Utusan itu tertegun atas pertanyaan Umar dan menjawab, “Oh tidak Baginda, gula-gula ini khusus untuk Amirul Mukminin.” Mendengar jawaban itu, Umar tampak sangat marah. Segera ia memerintahkan utusan Azerbaijan untuk membawa gula-gula tersebut ke masjid dan membagi-bagikannya kepada fakir miskin.

“Barang ini haram masuk ke dalam perutku, kecuali jika kaum muslimin memakannya juga,” kata Umar dengan nada agak marah. “Dan engkau cepatlah kembali ke Azerbaijan, beritahukan kepada yang mengutusmu bahwa jika ia mengulangi ini kembali, aku akan memecatnya dari jabatannya!”

Azerbaijan adalah sebuah wilayah di Iran. Kaum Muslim pertama kali memasuki wilayah tersebut antara 19-23 H/639-643 M. Gubernur pertamanya adalah Hudzaifah bin Al-Yaman, lalu Umar mengangkat Utbah bin Farqad sebagai gubernur wilayah Tabriz/Azerbaijan, menggantikan Hudzaifah.

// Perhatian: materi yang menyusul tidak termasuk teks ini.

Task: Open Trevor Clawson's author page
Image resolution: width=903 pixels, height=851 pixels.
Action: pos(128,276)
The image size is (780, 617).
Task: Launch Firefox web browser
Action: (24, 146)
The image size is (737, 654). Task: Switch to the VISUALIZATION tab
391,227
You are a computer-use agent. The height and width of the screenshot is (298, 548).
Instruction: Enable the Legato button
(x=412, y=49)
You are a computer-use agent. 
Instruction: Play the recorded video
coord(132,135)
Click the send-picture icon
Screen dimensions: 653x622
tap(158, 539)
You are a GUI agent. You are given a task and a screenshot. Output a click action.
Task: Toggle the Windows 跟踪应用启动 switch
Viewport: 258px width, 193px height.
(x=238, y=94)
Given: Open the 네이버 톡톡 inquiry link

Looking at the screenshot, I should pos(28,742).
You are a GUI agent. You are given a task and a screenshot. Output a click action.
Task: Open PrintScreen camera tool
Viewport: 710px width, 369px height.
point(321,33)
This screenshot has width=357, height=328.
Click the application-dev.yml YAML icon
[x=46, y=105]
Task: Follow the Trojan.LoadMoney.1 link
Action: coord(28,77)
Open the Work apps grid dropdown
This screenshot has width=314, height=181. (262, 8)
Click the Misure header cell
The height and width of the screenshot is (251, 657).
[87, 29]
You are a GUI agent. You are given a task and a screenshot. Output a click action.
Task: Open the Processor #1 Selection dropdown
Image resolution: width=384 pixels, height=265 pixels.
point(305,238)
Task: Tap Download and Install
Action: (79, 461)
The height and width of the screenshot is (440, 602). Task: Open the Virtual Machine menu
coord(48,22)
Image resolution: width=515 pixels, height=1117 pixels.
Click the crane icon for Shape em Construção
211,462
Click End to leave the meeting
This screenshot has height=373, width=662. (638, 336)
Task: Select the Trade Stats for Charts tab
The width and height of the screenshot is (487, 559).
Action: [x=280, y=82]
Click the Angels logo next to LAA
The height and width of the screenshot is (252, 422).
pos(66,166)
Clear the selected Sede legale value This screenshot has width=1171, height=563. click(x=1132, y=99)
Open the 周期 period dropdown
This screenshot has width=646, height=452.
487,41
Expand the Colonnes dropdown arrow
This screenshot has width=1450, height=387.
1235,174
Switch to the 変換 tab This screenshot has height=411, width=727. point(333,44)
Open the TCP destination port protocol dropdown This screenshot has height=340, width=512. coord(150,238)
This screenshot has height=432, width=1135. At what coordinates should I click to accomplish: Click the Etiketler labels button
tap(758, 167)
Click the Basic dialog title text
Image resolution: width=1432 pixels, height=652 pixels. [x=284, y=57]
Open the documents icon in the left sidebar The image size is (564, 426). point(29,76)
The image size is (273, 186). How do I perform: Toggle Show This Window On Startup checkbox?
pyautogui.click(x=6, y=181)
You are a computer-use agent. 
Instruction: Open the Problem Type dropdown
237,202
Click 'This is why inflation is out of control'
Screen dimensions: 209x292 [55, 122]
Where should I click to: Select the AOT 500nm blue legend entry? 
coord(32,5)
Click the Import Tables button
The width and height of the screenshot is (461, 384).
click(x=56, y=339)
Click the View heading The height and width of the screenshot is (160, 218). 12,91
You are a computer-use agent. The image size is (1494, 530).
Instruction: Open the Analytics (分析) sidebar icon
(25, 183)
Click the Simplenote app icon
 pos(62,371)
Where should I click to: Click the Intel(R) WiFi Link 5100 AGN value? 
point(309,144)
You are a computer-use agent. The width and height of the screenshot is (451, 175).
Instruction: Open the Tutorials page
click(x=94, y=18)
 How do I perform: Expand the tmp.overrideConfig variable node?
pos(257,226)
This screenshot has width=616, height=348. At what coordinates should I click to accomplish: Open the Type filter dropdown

Kepemimpinan Umar bin Khattab yang menekankan kepentingan orang banyak juga terlihat ketika rumah gubuk seorang Yahudi berusaha digusur oleh Gubernur Mesir, Amr bin Ash. Saat itu, Amr bin Ash berencana membangun sebuah masjid besar di tempat gubuk tersebut dan harus menggusur gubuk reot Yahudi itu.

Si Yahudi tersebut bersikeras tidak mau pindah karena dia tidak punya tempat lain. Karena sama-sama bersikeras, akhirnya turun perintah dari Gubernur Amr bin Ash untuk tetap menggusur gubuk tersebut.

Yahudi tersebut merasa diperlakukan tidak adil dan melapor kepada Khalifah Umar. Dia berangkat dari Mesir ke Madinah untuk bertemu dengan Khalifah Sayyidina Umar bin Khattab.

Sepanjang jalan, si Yahudi ini berharap-harap cemas memikirkan bagaimana Khalifah yang istananya pasti megah dibandingkan gubernurnya yang galak. Sesampainya di Madinah, dia bertemu seseorang yang sedang tidur-tiduran di bawah pohon Kurma dan bertanya tentang Khalifah Umar.

Dijawab oleh orang tersebut bahwa istana Khalifah ada di atas lumpur dan pengawalnya adalah yatim piatu, janda-janda tua, serta orang miskin. Pakaian kebesarannya sederhana dan penuh rasa taqwa. Si Yahudi merasa bingung dan bertanya di mana orang itu sekarang. “Di hadapan tuan sekarang,” jawabnya.

Gemetar si Yahudi ini melihat sosok yang ternyata adalah Khalifah yang sangat berbeda dengan gubernurnya di Mesir. Sayyidina Umar bertanya, “Kamu dari mana dan apa keperluanmu?” Si Yahudi menceritakan masalahnya dengan Gubernur Amr bin Ash.

Setelah mendengar ceritanya, Sayyidina Umar menyuruh Yahudi tersebut mengambil sepotong tulang unta dari tempat sampah dekat situ. Kemudian beliau menggambar garis lurus dengan ujung pedangnya pada tulang tersebut dan meminta si Yahudi untuk memberikannya kepada Gubernur Amr bin Ash.

Si Yahudi semakin bingung tetapi menuruti perintah Khalifah. Setibanya di Mesir, si Yahudi langsung menyampaikan pesan Sayyidina Umar dengan memberikan sepotong tulang tadi kepada Gubernur Amr bin Ash.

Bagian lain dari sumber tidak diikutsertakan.